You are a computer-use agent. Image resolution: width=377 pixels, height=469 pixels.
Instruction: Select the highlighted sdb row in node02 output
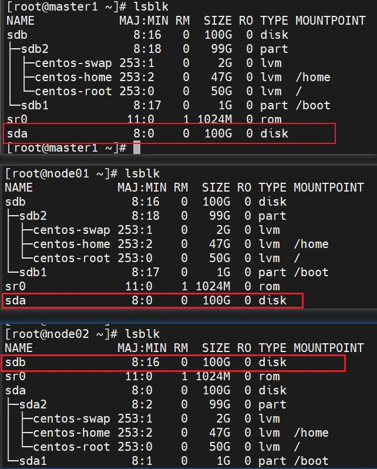pyautogui.click(x=173, y=362)

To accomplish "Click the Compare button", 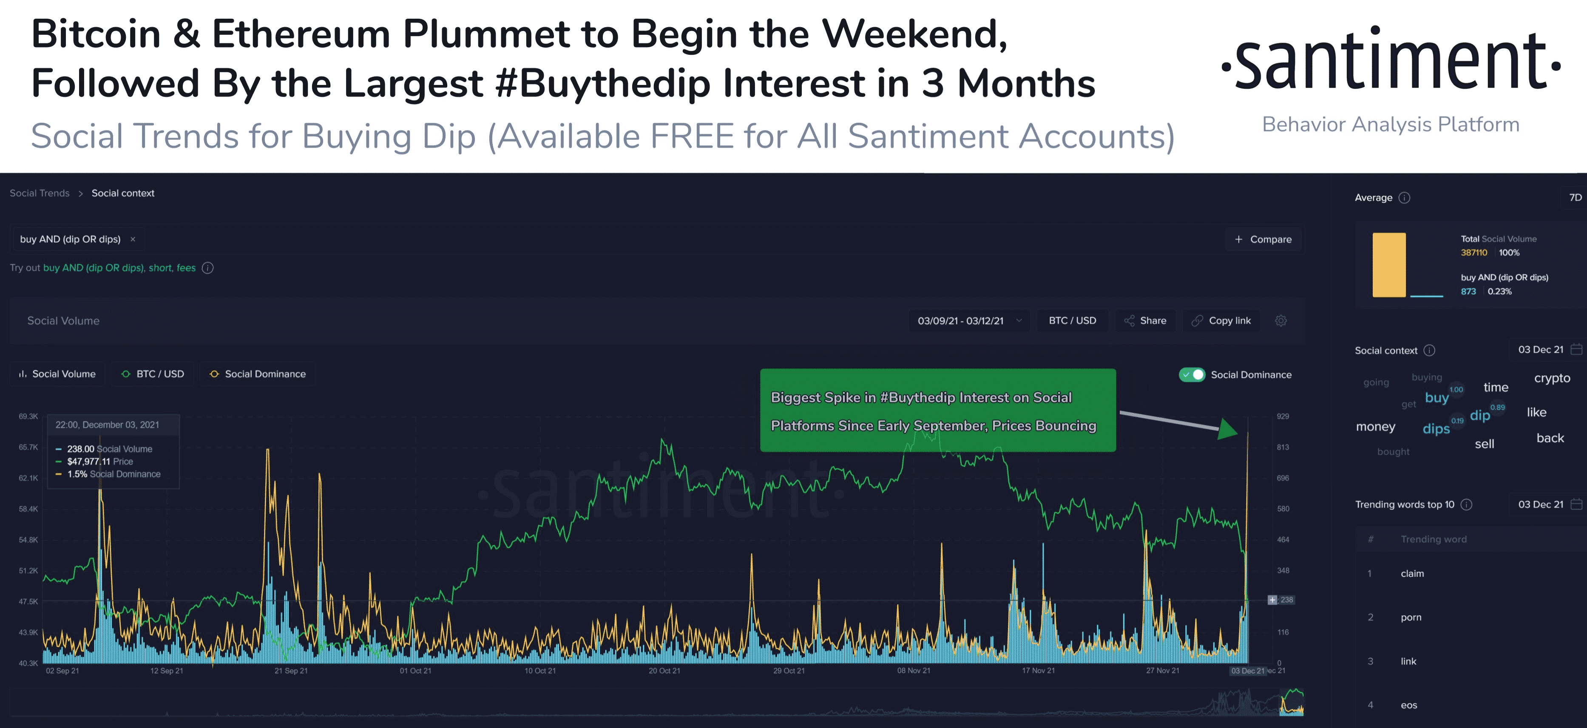I will [x=1263, y=240].
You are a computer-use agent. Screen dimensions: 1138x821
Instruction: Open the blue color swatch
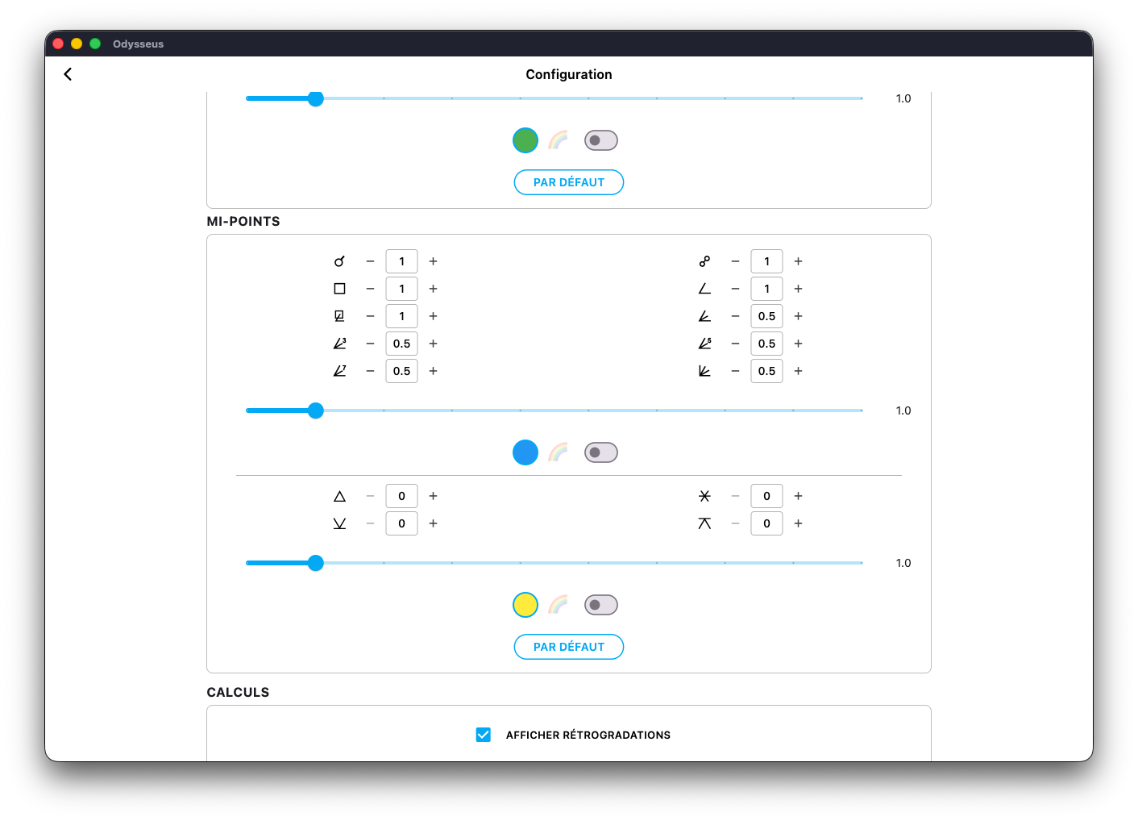[x=525, y=452]
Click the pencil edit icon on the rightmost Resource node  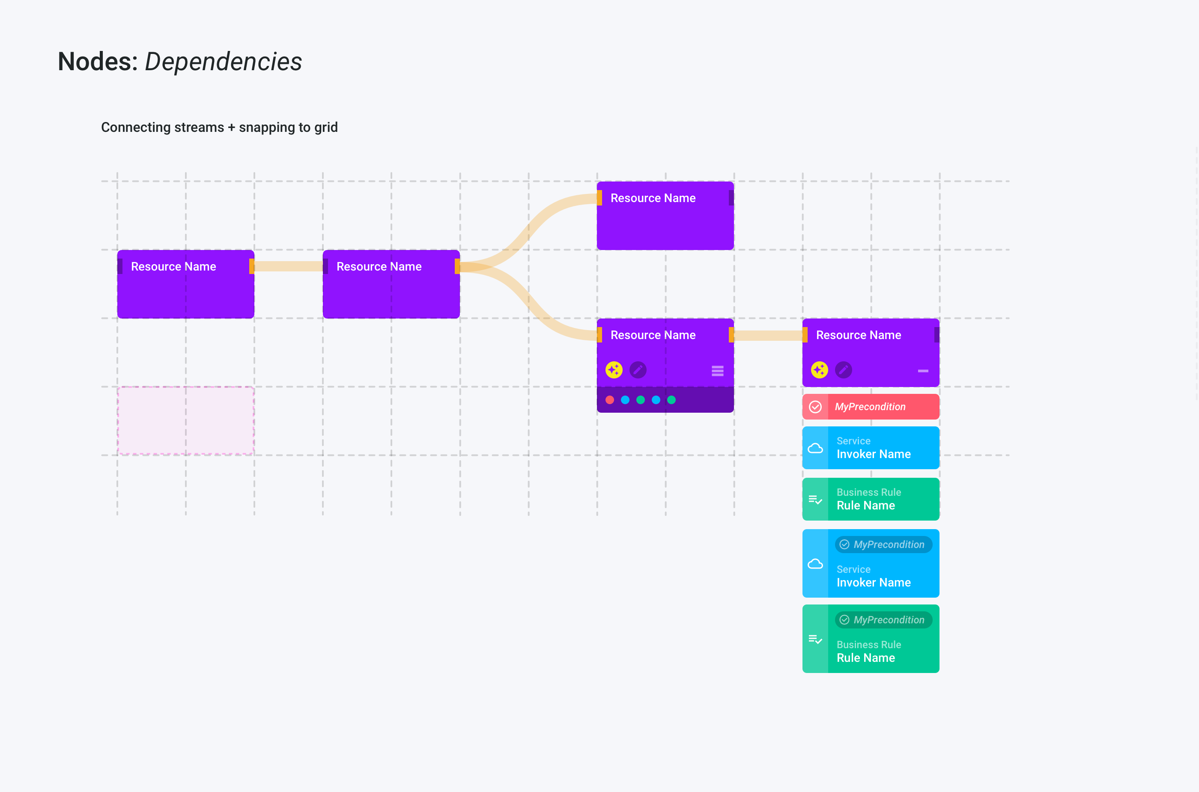[x=843, y=370]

^^^^^^^^^^^^^^^^

■ What is being asked
Your reply should contain only the number of lines in the entries above with the word "computer".

■ Exercise solution
2